Fast top-K Area Topics Extraction (FastKATE)

This repository contains the source code, data and API used in our recent paper: Fast Top-k Area Topics Extraction.

Prerequisites

The following dependencies are required and must be installed separately:

Python 3 (used to run our programs)
Aria2 (used to speed up downloading Wikipedia dumps)
WikiExtractor (used to extract plain text from Wikipedia dumps)

Then run git clone https://github.com/thuzhf/FastKATE.git to download this repository to your computer (with the same name). For convenience, please put WikiExtractor and FastKATE under the same parent directory, and we denote this parent directory as <PARENT> in the following steps.

Download and Preprocess Wikipedia Dumps

Since our model utilizes Wikipedia dumps, thus we need to download these data first. We choose Wikipedia dumps of timestamp 20170901 as our example in the following steps. Available timestamps can be found here.

Run cd <PARENT> to enter into the parent directory of FastKATE.
Run python3 -m FastKATE.src.wiki_downloader 20170901 ./wikidata/ all will help you download all possibly needed data of Wikipedia of timestamp 20170901 into the directory ./wikidata/. For quick help, run python3 -m FastKATE.src.wiki_downloader -h.
Decompress all downloaded Wikipedia dumps to the ./wikidata/ with the same name (without suffixes such as .gz and .bz2).
Run python3 wikiextractor/WikiExtractor.py -o ./wikidata/preprocessed/ -b 64M --no-templates ./wikidata/enwiki-20170901-pages-articles-multistream.xml to preprocess downloaded wikidata. For quick help, run python3 wikiextractor/WikiExtractor.py -h.

Generate Topic Embeddings

Run cd <PARENT> to enter into the parent directory of FastKATE.
Run python3 -m FastKATE.src.topic_embeddings 20170901 ./wikidata/ to extract candidate topics (in the form of phrases) from wikidump data and generate vector representations of each topic. For quick help, run: python3 -m FastKATE.src.topic_embeddings -h.
A pretrained topic embeddings model (which is trained using the wikidump of timestamp 20161201 and used in our paper) can be downloaded here (including 3 files; you should download all 3 files and put them in the same folder if you want to use the pretrained model).
Actually our code can be easily modified to train topic embeddings on different datasets other than Wikipedia used here. For those who really want to do this, please refer to the source code for more details.

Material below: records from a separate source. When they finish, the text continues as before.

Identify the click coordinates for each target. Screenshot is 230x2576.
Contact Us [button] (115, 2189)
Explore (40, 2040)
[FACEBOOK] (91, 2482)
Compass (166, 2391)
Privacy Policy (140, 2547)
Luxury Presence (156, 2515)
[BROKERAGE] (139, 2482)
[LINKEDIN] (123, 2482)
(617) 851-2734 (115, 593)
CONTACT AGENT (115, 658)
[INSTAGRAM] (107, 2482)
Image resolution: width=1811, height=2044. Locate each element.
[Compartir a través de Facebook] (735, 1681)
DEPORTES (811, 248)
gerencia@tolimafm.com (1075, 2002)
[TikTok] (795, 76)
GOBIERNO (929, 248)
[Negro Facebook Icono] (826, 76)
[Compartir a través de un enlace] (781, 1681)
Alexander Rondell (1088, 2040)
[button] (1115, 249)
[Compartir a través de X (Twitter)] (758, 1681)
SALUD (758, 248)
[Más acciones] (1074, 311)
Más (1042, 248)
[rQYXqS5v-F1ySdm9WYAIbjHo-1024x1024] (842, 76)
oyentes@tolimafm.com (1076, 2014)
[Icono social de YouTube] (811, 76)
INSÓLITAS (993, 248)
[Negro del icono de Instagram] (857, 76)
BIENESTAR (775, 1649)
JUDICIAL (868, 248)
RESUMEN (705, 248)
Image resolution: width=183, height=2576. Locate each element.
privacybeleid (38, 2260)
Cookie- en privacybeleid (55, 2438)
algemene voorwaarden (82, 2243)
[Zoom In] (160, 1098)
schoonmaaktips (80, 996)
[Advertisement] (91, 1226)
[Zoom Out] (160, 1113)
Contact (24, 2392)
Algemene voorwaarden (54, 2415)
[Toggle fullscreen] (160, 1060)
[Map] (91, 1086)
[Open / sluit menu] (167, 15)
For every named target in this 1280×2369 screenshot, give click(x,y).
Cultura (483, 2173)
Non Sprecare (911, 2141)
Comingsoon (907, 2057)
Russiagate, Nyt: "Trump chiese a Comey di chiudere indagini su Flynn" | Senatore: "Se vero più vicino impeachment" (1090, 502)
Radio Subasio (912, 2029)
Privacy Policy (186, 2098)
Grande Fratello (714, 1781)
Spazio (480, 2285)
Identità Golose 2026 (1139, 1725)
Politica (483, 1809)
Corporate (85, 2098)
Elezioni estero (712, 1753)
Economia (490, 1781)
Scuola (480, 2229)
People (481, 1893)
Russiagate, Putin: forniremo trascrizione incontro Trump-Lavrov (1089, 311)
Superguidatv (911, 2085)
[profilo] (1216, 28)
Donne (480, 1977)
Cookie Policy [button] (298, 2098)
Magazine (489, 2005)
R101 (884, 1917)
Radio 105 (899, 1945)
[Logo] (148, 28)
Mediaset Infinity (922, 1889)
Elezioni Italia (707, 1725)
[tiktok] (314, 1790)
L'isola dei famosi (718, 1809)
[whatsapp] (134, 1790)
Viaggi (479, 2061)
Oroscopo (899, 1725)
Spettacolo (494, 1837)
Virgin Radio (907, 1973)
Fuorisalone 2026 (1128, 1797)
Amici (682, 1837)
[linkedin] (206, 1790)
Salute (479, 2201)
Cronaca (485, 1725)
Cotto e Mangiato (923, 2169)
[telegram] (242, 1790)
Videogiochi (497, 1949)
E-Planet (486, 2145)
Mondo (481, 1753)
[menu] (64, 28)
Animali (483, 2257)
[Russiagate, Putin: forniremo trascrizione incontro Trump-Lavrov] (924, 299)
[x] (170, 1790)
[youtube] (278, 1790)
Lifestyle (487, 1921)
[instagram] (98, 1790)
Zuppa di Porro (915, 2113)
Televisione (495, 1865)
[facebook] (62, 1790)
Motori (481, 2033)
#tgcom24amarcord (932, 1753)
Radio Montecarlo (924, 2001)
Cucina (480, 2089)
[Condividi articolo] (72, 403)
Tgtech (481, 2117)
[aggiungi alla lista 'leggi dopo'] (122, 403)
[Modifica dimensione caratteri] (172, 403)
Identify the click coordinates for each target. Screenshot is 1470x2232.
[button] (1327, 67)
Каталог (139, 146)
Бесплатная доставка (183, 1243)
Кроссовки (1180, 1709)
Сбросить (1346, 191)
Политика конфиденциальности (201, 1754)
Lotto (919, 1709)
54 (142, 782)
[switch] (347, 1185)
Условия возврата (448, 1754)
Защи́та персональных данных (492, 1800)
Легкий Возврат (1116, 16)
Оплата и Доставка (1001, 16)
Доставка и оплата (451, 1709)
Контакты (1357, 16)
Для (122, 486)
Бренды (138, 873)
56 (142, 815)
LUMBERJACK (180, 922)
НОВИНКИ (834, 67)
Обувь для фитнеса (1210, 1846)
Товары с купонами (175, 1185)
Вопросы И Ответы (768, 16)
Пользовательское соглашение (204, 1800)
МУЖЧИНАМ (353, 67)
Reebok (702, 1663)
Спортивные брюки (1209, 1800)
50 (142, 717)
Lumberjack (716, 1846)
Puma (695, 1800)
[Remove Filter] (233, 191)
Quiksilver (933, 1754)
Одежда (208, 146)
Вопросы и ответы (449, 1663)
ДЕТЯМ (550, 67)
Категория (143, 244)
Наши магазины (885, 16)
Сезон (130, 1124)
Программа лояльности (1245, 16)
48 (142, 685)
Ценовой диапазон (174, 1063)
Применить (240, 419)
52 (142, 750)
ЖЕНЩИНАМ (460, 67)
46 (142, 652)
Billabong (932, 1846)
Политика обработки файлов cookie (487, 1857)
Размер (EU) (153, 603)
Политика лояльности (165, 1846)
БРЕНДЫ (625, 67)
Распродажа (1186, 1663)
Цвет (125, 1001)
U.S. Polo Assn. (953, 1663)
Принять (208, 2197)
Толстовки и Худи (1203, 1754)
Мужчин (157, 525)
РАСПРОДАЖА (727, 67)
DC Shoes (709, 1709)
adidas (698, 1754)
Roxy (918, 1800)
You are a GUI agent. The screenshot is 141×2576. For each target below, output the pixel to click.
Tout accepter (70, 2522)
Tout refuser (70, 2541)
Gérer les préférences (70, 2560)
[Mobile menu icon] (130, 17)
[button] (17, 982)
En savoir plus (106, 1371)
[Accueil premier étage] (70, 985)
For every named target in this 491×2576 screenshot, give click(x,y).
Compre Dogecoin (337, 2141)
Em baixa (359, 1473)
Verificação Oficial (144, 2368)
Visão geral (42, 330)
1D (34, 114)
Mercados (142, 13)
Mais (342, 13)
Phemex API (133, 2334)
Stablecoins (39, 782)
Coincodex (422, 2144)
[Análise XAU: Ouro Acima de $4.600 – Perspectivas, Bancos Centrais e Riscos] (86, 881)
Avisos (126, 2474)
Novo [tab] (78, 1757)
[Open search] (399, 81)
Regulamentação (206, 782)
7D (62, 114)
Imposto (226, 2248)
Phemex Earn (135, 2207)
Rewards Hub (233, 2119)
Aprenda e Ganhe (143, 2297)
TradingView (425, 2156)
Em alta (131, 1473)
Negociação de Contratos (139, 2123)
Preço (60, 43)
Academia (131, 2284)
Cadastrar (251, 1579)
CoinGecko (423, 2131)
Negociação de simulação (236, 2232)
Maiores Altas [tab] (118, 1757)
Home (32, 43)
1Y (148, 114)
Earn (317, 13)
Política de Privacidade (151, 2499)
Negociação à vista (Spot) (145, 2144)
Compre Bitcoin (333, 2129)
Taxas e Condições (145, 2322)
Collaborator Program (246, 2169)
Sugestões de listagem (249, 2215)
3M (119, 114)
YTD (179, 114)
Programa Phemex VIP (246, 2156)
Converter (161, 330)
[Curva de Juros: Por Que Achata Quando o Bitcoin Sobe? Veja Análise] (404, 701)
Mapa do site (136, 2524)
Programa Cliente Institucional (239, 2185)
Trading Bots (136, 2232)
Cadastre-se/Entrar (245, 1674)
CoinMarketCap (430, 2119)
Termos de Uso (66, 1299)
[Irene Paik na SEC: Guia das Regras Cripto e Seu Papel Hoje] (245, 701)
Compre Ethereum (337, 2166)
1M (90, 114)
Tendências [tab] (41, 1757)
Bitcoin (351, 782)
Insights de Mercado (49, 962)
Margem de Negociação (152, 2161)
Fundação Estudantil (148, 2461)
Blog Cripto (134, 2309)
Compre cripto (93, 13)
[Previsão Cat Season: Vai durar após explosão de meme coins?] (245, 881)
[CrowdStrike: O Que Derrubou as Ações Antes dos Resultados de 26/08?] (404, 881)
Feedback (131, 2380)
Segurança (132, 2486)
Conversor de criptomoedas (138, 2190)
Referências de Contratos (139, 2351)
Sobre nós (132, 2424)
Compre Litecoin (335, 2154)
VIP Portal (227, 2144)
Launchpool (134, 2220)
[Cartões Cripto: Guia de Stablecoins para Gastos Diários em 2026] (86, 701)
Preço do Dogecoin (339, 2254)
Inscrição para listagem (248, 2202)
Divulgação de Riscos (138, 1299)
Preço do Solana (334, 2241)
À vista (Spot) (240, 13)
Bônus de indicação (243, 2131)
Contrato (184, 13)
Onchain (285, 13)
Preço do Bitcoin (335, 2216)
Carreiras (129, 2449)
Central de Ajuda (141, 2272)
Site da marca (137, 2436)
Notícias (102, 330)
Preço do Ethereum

Extract Category Structure from Wikipedia

Run cd <PARENT> to enter into the parent directory of FastKATE.
Run python3 -m FastKATE.src.taxonomy 20170901 ./wikidata/ to extract category structure from Wikipedia. For quick help, run: python3 -m FastKATE.src.taxonomy -h.
A file containing extracted category structure can be downloaded here (which is used in our paper).